As a born-again, Hancock’s high school years were strained. School dances and proms were prohibited as were any activities that involved unchaperoned activities between boys and girls. Being a Christian, after all, meant being apart from this world. College would be different. Hancock attended her mother’s alma mater, Wheaton College outside of Chicago, Illinois. Wheaton is a strict Christian college whose alumni include the Rev. Billy Graham. While excelling at Wheaton, she also felt cloistered and became aware of inexplicable feelings of dissatisfaction. Curiosities that went beyond the permitted realms of experience as a believer created a dissonance, a questioning.
Hancock’s first act of rebellion was to attend the “liberal” Princeton Theological Seminary.

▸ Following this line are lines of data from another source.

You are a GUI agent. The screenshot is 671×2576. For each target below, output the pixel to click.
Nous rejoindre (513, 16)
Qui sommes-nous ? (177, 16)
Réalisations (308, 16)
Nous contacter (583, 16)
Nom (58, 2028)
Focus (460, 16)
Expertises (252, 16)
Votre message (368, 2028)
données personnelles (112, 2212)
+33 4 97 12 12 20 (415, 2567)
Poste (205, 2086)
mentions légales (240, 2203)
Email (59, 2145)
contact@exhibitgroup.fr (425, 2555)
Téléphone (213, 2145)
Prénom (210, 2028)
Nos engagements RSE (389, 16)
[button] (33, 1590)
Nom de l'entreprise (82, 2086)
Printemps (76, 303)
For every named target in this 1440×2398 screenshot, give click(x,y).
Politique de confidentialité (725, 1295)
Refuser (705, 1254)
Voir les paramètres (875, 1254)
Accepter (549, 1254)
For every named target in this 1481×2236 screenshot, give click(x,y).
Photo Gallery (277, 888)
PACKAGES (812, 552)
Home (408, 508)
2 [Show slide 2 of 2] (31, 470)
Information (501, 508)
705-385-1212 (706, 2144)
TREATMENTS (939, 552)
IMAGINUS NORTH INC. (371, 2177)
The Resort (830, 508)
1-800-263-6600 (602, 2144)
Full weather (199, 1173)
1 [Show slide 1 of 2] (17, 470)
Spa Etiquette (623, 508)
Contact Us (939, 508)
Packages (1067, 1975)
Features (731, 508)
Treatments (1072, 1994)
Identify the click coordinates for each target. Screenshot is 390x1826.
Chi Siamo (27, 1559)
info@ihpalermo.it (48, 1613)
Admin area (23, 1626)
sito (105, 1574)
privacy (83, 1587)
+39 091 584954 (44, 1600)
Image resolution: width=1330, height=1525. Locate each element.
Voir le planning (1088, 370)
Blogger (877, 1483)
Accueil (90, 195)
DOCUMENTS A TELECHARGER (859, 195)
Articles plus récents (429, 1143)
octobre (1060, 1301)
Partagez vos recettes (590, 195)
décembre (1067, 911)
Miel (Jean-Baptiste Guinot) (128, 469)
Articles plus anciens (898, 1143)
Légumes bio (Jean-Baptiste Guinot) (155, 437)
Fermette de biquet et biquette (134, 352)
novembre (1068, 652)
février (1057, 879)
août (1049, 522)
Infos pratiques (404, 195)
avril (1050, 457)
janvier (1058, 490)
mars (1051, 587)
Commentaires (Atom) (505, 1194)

While less restrained at Princeton than at Wheaton, the desire to know the world beyond the limits of the “Christian life” only grew. Hancock left Princeton to study theology in Berlin. There, finally, she was free enough to experience and explore the world even if she knew she was “living in sin”. Berlin in the 1980s was a vibrant city filled with draft dodgers, students, artists and hippies. Torn between the guilt and the pleasure of truly living “in the world”, Hancock was also completely startled to realize that she was in love with a woman. Along with the normal rites of first love and eventual heartbreak, Hancock is torn apart knowing that God and her family would not approve and would consider her life immoral.
Upon returning to the States, Hancock must choose over and over between finding her own way, her own truth and the Christian “truth” of her parents. Every life choice she makes that is based on her own happiness, her own desire not only threatens to tear her apart, but makes the rift with her family that much greater. Over time, Hancock overcomes the guilt and self-denial of living her own life while working hard to maintain what is left of the relationship to her family. She is surprised to realize that the divide that now exists in her family is mirrored throughout the country. With the advent of the religious right, she is shocked to see that her childhood beliefs have now transformed the political landscape.
Born Again is a personal story of one person’s journey in and out of a fundamentalist faith that resonates more than ever in this country and today’s world. With fundamentalism on the rise, we all must ask “why do I believe what I believe and how do I maintain ties with those who believe differently”? Through this personal exploration, we see a divided family and a divided self who, despite the odds, emerges whole.